§ **Your instructions**
A faithful copy of all the data is the goal; omit the pictures.

== Data in this exercise

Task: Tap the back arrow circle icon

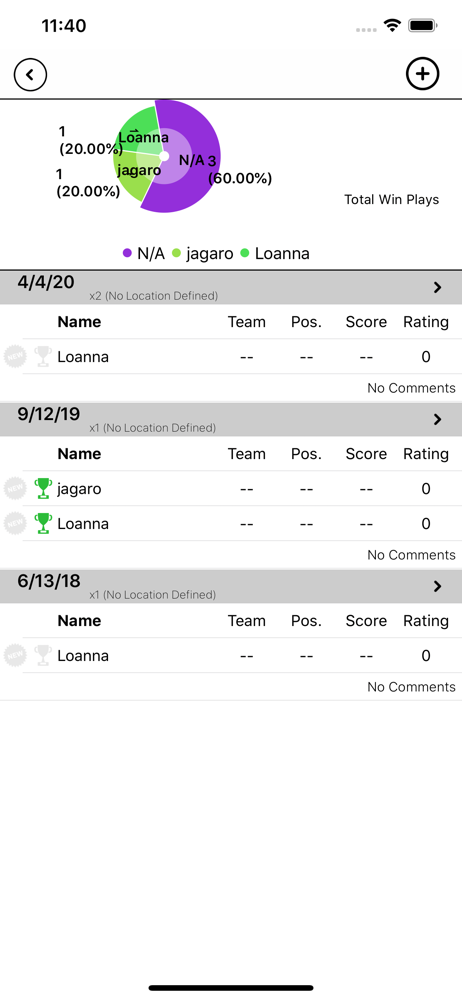Action: pos(30,75)

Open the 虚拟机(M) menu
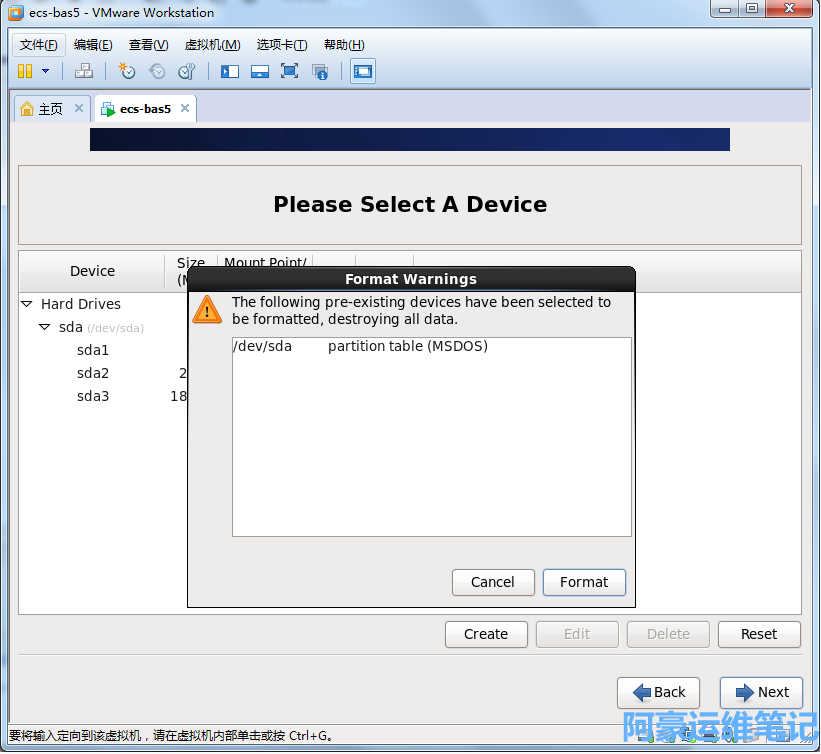[212, 45]
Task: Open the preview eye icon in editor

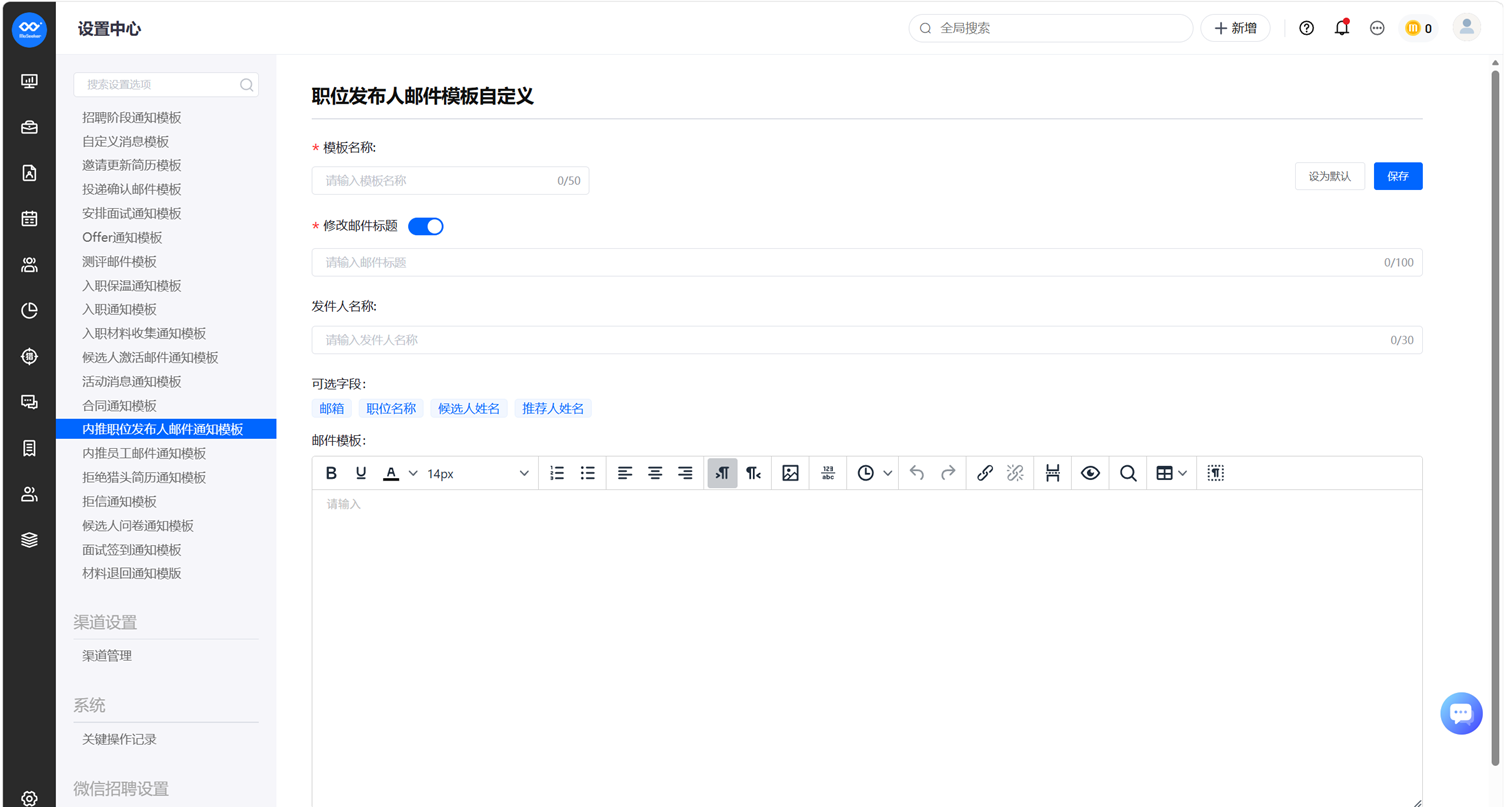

====

§ **The completed task**
Task: Tap the back arrow circle icon

Action: pos(30,75)

Open the 虚拟机(M) menu
[212, 45]
Task: Open the preview eye icon in editor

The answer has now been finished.